Adriana Corona

Personal information
- Full name: Adriana Fabiola Corona García
- Born: 7 April 1980 (age 46) Guadalajara, Jalisco
- Height: 1.70 m (5 ft 7 in)
- Weight: 60 kg (132 lb)

Sport
- Country: Mexico

Medal record
Women's triathlon
Representing Mexico
Central American and Caribbean Games
| Gold medal – first place | 2006 Cartagena | Women's individual |
| Gold medal – first place | 2006 Cartagena | Women's team |

= Adriana Corona =

Mexican triathlete (born 1980)

Adriana Fabiola Corona García (born April 7, 1980), known as Adriana Corona, is a Mexican triathlete, who won two gold medals at the 2006 Central American and Caribbean Games in Cartagena, Colombia.

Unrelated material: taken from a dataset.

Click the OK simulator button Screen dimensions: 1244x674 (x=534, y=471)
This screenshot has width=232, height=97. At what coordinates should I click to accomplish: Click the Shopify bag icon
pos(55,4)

Corona started out her sporting career as an adventurer and cross-country racer in 2000, until she began with triathlon at the ITU Triathlon Pan American Cup in Puerto Vallarta two years later. In 2005, she finally reached into the international scene, and made a comeback in triathlon after pursuing her full-time sporting career in mountain biking. In the same year, she had also achieved her first medal, by claiming the silver at the ITU Triathlon Pan American Cup in Ixtapa. Corona competed at the 2006 Central American and Caribbean Games, where she won gold medals in the women's individual and team events, along with her compatriot Melody Ramirez. Corona's best result in these games contributed to her qualifying place for the 2007 Pan American Games in Rio de Janeiro, where she placed seventh in the women's event, and consequently, for the 2008 Summer Olympics in Beijing. At the Olympics, Corona maintained her pace in a field of fifty-five competitors during the swimming leg, but she got lapped by the leader in the road cycling course.